A0396
Title: Causal inference with outcome-dependent missingness and self-censoring
Authors: Jacob Chen - Johns Hopkins University (United States)
Daniel Malinsky - Columbia University (United States)
Rohit Bhattacharya - Williams College (United States) [presenting]
Abstract: Unobserved confounding and missing data are two of the most common issues that arise in observational studies. In particular, if the outcome variable directly affects its own missingness status, i.e., it is "self-censoring", the resulting non-ignorable missingness along with unobserved confounding may lead to severely biased causal effect estimates.

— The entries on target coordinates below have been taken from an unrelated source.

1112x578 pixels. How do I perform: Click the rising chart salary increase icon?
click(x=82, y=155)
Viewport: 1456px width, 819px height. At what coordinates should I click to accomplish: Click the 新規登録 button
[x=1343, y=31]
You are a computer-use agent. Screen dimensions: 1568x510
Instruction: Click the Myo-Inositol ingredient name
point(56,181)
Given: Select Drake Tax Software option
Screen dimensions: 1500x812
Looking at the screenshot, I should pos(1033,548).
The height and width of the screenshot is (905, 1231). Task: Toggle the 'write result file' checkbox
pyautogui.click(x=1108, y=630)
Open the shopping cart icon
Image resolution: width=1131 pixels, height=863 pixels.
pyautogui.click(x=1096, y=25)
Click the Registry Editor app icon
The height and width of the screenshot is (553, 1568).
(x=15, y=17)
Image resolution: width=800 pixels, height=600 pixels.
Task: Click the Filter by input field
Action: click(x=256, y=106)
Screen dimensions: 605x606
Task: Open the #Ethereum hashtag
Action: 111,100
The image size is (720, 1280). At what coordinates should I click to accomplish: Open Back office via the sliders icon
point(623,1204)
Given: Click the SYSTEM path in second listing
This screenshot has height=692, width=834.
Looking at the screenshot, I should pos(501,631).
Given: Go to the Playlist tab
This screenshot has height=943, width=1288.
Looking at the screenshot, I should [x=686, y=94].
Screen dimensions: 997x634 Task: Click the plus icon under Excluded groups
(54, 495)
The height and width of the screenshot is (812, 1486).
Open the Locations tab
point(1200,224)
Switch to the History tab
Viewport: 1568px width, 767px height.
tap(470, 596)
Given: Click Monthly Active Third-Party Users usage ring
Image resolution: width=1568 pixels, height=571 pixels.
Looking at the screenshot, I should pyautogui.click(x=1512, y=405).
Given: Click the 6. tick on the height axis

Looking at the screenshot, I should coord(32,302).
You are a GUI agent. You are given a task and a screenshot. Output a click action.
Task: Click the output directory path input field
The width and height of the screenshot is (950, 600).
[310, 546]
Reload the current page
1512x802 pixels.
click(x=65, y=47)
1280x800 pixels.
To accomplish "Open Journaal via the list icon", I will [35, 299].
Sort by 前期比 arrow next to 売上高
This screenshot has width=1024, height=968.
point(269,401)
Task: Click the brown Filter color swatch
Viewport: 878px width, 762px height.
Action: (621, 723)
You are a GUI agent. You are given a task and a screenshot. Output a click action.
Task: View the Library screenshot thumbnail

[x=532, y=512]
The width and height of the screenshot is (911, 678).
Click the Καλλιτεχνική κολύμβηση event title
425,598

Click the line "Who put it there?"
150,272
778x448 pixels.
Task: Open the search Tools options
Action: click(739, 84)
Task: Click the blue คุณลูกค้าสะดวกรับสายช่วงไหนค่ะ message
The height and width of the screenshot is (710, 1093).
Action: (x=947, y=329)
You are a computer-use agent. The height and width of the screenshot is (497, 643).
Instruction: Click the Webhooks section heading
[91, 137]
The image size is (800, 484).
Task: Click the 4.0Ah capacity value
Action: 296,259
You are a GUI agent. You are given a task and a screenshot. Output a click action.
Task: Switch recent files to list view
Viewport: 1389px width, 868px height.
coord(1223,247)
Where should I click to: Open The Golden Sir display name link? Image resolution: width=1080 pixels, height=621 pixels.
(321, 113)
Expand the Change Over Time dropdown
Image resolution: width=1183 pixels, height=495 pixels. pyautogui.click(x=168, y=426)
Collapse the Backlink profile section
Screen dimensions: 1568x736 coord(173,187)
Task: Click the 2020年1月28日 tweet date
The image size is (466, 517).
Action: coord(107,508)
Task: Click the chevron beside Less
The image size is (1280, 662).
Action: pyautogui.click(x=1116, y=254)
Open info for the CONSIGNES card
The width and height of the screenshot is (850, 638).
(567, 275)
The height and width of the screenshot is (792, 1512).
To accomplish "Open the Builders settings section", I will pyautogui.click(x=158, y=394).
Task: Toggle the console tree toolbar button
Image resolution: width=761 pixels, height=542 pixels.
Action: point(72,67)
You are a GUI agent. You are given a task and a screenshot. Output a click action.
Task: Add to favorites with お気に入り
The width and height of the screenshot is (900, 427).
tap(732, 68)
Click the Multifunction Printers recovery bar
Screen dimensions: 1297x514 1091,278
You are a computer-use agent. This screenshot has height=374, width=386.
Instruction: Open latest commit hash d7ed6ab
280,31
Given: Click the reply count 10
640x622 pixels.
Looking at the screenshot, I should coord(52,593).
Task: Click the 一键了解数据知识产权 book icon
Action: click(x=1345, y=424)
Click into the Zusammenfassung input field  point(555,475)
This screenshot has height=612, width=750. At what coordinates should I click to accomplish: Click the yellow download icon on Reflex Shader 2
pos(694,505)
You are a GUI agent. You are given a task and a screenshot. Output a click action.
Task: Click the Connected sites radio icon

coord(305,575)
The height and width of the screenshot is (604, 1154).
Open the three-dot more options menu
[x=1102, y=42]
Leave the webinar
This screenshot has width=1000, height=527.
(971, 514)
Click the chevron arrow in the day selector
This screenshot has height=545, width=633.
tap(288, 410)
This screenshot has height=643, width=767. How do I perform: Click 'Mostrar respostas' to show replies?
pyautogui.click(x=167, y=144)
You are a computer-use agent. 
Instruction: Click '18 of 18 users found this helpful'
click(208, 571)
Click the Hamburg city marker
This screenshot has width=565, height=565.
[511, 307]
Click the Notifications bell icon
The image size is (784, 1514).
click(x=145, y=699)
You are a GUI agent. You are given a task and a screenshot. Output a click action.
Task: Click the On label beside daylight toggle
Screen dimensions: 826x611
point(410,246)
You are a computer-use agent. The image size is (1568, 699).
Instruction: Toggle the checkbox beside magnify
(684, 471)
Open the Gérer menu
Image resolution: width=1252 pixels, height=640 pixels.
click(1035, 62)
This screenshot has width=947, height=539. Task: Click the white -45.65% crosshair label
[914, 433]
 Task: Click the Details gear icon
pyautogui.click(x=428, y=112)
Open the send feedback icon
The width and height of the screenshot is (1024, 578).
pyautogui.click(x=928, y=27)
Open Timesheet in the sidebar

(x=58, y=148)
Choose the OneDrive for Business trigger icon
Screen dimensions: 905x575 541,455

A test is proposed based on a randomized incentive variable offered to encourage reporting of the outcome (e.g., randomized gift cards) that can be used to verify identification assumptions that are sufficient to correct for both self-censoring and confounding bias. Concretely, the test confirms whether a given set of pre-treatment covariates is sufficient to block all sources of confounding between the treatment and outcome, as well as all associations between the treatment and missingness indicator after conditioning on the outcome. It is shown that under these conditions, the causal effect is identified by using the treatment as a "shadow variable" that allows us to correct for self-censoring. This leads to an intuitive inverse probability weighting estimator that uses a product of the treatment and response weights. The efficacy of the test is evaluated, and the estimator is downstreamed via simulations.